### Extracted text

— Start —

WGN-TV, (UHF channel 19, virtual channel 9.1), is a television station in Chicago, Illinois. It has been owned by the Tribune Company since its inception, and is an affiliate of the CW Television Network. WGN-TV's studios and offices are located in the North Center neighborhood of Chicago, and the station transmits its analog signal from the John Hancock Center and digital signal from the Willis Tower (formerly Sears Tower).
WGN Television is one of several flagship properties owned by the Tribune Company, which also owns radio station WGN (720 kHz.) and publishes the Chicago Tribune, whose slogan ("World's Greatest Newspaper") was the basis for the call letters used by both stations. The Tribune Company also operates Chicago area cable news channel Chicagoland Television (CLTV), which shares resources from both WGN-TV and the Chicago Tribune.
WGN-TV is also a pioneering superstation, and continues to program an alternate feed for cable and satellite subscribers throughout the United States and Canada, known as WGN America (formerly Superstation WGN), although, ironically, the "superstation" feed remains unavailable to Chicagoans, despite vastly different programming offerings. People in Chicago can get it on DirecTV and Dish Network.
WGN's longtime slogan, "Chicago's Very Own", was the basis for a popular image campaign of the 1980s and 1990s, as performed by Lou Rawls.
History
WGN Television began test broadcasts in February 1948 and began regular programming on April 5 with a two-hour special, "WGN-TV Salute to Chicago", at 7:45 p.m.

— End —

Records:
— Start —

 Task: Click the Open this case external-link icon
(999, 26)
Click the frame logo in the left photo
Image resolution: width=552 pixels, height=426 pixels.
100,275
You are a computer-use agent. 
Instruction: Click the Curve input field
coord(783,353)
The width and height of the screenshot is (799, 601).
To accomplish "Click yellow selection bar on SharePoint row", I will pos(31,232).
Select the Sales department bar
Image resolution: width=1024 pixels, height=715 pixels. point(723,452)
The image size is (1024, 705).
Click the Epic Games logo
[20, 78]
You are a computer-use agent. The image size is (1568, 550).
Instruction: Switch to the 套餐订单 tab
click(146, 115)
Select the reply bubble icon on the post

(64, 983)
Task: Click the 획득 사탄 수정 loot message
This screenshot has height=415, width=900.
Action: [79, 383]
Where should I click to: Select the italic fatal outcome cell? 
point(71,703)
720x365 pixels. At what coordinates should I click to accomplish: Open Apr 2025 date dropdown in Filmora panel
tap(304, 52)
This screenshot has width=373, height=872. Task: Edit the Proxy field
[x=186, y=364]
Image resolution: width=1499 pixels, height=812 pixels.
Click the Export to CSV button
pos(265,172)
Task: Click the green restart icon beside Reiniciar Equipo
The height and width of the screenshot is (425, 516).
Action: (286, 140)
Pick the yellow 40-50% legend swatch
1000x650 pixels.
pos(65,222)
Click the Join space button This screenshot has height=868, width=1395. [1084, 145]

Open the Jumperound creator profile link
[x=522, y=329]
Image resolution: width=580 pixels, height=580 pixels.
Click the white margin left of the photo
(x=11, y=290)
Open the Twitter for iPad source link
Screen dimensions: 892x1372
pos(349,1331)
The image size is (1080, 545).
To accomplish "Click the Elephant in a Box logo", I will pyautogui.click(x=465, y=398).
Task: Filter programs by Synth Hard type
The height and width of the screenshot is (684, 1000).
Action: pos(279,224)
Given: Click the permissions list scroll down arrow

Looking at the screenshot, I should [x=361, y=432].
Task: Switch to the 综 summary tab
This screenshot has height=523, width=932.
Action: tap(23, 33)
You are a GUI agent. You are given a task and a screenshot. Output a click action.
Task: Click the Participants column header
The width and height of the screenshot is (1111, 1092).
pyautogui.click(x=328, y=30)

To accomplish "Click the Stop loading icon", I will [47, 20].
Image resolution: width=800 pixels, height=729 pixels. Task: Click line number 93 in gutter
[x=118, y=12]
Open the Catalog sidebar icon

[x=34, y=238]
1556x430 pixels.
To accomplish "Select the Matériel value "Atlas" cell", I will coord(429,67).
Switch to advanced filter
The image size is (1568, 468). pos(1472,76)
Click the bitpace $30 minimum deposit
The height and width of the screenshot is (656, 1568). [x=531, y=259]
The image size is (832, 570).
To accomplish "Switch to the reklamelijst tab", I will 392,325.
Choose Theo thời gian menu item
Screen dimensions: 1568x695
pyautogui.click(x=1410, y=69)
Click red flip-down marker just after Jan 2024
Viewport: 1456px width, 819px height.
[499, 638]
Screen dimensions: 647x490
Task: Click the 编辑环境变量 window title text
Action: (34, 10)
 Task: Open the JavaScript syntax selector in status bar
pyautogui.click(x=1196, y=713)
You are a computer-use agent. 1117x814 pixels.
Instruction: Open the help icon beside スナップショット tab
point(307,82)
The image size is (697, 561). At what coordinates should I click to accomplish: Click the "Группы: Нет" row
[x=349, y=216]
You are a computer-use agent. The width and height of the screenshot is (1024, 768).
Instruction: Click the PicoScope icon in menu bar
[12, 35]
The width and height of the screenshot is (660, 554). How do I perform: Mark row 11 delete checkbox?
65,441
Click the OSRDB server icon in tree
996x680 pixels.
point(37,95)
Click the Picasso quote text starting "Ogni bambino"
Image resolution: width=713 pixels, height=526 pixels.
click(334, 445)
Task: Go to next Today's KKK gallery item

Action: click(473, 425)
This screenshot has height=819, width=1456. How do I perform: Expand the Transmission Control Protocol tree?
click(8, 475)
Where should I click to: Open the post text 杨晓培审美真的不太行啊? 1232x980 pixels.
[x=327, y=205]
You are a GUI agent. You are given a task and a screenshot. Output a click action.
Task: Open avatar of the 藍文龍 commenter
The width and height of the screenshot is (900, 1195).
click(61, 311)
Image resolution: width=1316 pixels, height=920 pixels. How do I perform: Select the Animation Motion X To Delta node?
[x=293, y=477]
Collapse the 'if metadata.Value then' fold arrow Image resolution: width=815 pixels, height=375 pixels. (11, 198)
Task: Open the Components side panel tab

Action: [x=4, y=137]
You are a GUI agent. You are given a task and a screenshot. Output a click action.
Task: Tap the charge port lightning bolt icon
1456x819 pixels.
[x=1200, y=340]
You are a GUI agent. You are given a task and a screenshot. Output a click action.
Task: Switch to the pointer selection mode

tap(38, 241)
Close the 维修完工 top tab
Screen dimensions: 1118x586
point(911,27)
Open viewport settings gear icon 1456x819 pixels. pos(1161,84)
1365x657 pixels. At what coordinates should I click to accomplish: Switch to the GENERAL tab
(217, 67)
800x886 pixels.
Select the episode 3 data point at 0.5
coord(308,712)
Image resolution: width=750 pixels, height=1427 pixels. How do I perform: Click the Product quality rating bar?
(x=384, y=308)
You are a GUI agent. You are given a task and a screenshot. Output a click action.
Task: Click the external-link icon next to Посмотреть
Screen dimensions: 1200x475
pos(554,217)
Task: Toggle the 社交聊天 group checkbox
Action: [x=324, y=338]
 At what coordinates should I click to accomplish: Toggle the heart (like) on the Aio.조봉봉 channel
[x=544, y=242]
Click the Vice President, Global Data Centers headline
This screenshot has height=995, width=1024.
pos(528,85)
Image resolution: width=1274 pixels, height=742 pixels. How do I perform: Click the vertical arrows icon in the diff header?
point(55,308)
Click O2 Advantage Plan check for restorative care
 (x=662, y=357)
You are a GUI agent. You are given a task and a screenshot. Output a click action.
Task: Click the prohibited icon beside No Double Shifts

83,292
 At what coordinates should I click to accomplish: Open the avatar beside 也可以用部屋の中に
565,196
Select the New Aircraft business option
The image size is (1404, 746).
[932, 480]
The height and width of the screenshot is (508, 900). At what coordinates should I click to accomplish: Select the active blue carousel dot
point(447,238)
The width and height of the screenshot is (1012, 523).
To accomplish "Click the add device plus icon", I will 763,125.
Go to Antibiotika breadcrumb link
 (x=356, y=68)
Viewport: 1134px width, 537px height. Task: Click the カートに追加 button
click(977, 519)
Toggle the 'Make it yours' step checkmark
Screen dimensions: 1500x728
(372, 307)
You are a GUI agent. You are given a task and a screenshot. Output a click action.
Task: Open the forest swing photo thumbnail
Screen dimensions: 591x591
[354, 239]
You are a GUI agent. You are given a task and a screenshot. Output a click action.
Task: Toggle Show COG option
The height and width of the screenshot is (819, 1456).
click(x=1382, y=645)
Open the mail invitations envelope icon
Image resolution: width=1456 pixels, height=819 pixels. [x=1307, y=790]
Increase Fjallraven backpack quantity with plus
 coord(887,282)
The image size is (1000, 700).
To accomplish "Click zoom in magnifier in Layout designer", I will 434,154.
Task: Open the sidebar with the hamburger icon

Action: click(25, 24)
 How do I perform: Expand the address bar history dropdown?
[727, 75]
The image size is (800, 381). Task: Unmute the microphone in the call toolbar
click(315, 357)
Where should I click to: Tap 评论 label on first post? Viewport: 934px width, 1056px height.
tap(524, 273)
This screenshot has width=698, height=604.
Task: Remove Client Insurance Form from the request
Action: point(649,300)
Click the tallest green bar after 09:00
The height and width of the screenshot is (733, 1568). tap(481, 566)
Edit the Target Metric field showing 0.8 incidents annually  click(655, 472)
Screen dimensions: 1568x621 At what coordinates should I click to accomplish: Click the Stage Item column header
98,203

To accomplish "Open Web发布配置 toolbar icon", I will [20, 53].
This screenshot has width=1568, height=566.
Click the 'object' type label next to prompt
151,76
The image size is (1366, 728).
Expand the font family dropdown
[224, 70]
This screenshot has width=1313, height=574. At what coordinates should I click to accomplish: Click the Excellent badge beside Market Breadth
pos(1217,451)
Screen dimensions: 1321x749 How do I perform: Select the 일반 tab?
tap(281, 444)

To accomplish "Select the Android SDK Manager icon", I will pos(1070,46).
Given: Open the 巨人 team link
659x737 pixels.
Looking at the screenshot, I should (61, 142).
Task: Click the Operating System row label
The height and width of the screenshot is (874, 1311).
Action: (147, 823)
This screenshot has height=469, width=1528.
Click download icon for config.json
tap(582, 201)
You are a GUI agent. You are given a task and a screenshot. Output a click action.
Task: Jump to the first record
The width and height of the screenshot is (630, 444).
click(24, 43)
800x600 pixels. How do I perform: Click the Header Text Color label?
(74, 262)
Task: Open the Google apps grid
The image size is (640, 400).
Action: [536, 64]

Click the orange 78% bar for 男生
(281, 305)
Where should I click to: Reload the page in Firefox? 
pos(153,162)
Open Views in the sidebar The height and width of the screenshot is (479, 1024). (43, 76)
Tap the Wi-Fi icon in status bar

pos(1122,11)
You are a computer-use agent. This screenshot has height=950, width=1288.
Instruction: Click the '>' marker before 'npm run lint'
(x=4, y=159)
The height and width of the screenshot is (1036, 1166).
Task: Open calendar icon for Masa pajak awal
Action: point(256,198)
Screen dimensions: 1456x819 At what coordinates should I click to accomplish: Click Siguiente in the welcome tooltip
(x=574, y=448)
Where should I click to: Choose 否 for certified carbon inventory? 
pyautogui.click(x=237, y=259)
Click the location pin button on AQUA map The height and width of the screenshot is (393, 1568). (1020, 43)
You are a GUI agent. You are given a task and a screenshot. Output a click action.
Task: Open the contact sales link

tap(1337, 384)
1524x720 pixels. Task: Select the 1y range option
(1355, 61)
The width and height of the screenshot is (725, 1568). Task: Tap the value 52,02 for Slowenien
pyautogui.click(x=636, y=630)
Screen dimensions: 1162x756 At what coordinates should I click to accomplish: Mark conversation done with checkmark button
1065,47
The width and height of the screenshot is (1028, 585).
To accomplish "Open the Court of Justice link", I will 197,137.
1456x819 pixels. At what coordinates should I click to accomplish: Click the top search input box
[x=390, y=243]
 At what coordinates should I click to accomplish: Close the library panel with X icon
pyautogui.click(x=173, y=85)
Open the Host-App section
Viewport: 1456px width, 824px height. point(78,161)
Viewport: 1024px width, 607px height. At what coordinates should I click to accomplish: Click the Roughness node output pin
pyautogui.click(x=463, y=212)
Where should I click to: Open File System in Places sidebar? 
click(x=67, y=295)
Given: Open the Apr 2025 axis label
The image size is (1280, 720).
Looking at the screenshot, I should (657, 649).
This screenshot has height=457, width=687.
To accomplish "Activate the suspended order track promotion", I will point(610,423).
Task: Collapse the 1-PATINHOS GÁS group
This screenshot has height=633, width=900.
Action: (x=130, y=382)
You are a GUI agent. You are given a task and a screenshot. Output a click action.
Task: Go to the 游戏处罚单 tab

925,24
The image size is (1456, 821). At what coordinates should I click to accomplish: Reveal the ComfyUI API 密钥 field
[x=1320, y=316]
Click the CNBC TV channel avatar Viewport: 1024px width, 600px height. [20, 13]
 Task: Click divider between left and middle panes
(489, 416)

— End —

### Parts of the exercise
1 - Return the portion of the listing that begins with the line containing "You are a computer-use agent. 1117x814" and ends with the line containing "[x=1200, y=340]", copying every line between them without any change.
2 - Continue the passage on the Chicago television station WGN-TV from the point where it stops.

### Answer set
1 -
You are a computer-use agent. 1117x814 pixels.
Instruction: Open the help icon beside スナップショット tab
point(307,82)
The image size is (697, 561). At what coordinates should I click to accomplish: Click the "Группы: Нет" row
[x=349, y=216]
You are a computer-use agent. The width and height of the screenshot is (1024, 768).
Instruction: Click the PicoScope icon in menu bar
[12, 35]
The width and height of the screenshot is (660, 554). How do I perform: Mark row 11 delete checkbox?
65,441
Click the OSRDB server icon in tree
996x680 pixels.
point(37,95)
Click the Picasso quote text starting "Ogni bambino"
Image resolution: width=713 pixels, height=526 pixels.
click(334, 445)
Task: Go to next Today's KKK gallery item

Action: click(473, 425)
This screenshot has height=819, width=1456. How do I perform: Expand the Transmission Control Protocol tree?
click(8, 475)
Where should I click to: Open the post text 杨晓培审美真的不太行啊? 1232x980 pixels.
[x=327, y=205]
You are a GUI agent. You are given a task and a screenshot. Output a click action.
Task: Open avatar of the 藍文龍 commenter
The width and height of the screenshot is (900, 1195).
click(61, 311)
Image resolution: width=1316 pixels, height=920 pixels. How do I perform: Select the Animation Motion X To Delta node?
[x=293, y=477]
Collapse the 'if metadata.Value then' fold arrow Image resolution: width=815 pixels, height=375 pixels. (11, 198)
Task: Open the Components side panel tab

Action: [x=4, y=137]
You are a GUI agent. You are given a task and a screenshot. Output a click action.
Task: Tap the charge port lightning bolt icon
1456x819 pixels.
[x=1200, y=340]

2 -
Early on, WGN-TV was affiliated with the CBS and DuMont networks, sharing both with WBKB (channel 4). As a sidebar to the February 1953 merger of ABC and United Paramount Theatres, channel 9 lost its CBS affiliation. CBS had purchased the license to operate channel 4 in Chicago (now WBBM-TV, which later moved to channel 2), and moved all of its programming there, leaving channel 9 with DuMont. WGN-TV was one of the DuMont Network's strongest affiliates. Several DuMont programs, including The Al Morgan Show, Chicago Symphony, Chicagoland Mystery Players, Music from Chicago, The Music Show, They Stand Accused, This is Music, Windy City Jamboree, and Down You Go, were broadcast from WGN over the DuMont Network. When DuMont ceased operations in 1956, WGN-TV became an independent station. During the late 1950s, the station was also briefly affiliated with the NTA Film Network.[1]
After becoming an independent, WGN-TV spent much of the next two decades as the top-rated independent station in Chicago, offering a variety of general-entertainment programs including movies, sports, off-network reruns, and children's shows. For much of its existence, channel 9 produced a large amount of its own programming at its own studios. Notable WGN-TV productions included several incarnations of the immensely popular Bozo's Circus, Ray Rayner and His Friends, and Garfield Goose and Friends (which was hosted by Frazier Thomas). WGN-TV also telecasted performances of the Chicago Symphony Orchestra, beginning in 1953, when Fritz Reiner was the orchestra's music director. From 1974 until 1982, Phil Donahue's syndicated talk program originated from WGN-TV.
The station began broadcasting via satellite in 1978. This signal was picked up by many fledgling pay-cable television systems, as well as directly by satellite dish owners. This continent-wide exposure elevated WGN-TV to superstation status. Along with WOR-TV (now WWOR-TV) in New York City and WTBS (now WPCH-TV) in Atlanta, WGN-TV was among the first local stations to become a superstation.
But as WGN-TV gained national exposure, the station became vulnerable in the Chicago area and underestimated WFLD (FOX Chicago)'s ability to buy top-rate shows like M*A*S*H, Happy Days and All in the Family. As a result, WFLD finished ahead of WGN-TV in the ratings by the end of 1979. WGN-TV continued with its format, acquiring top-rate programming and competing with WFLD even after additional independent stations signed on.
In 1990, due to syndication exclusivity rules, WGN-TV launched a separate national feed with alternate programming about half the time. It was a similar situation at WWOR-TV and the national "WWOR-EMI Service".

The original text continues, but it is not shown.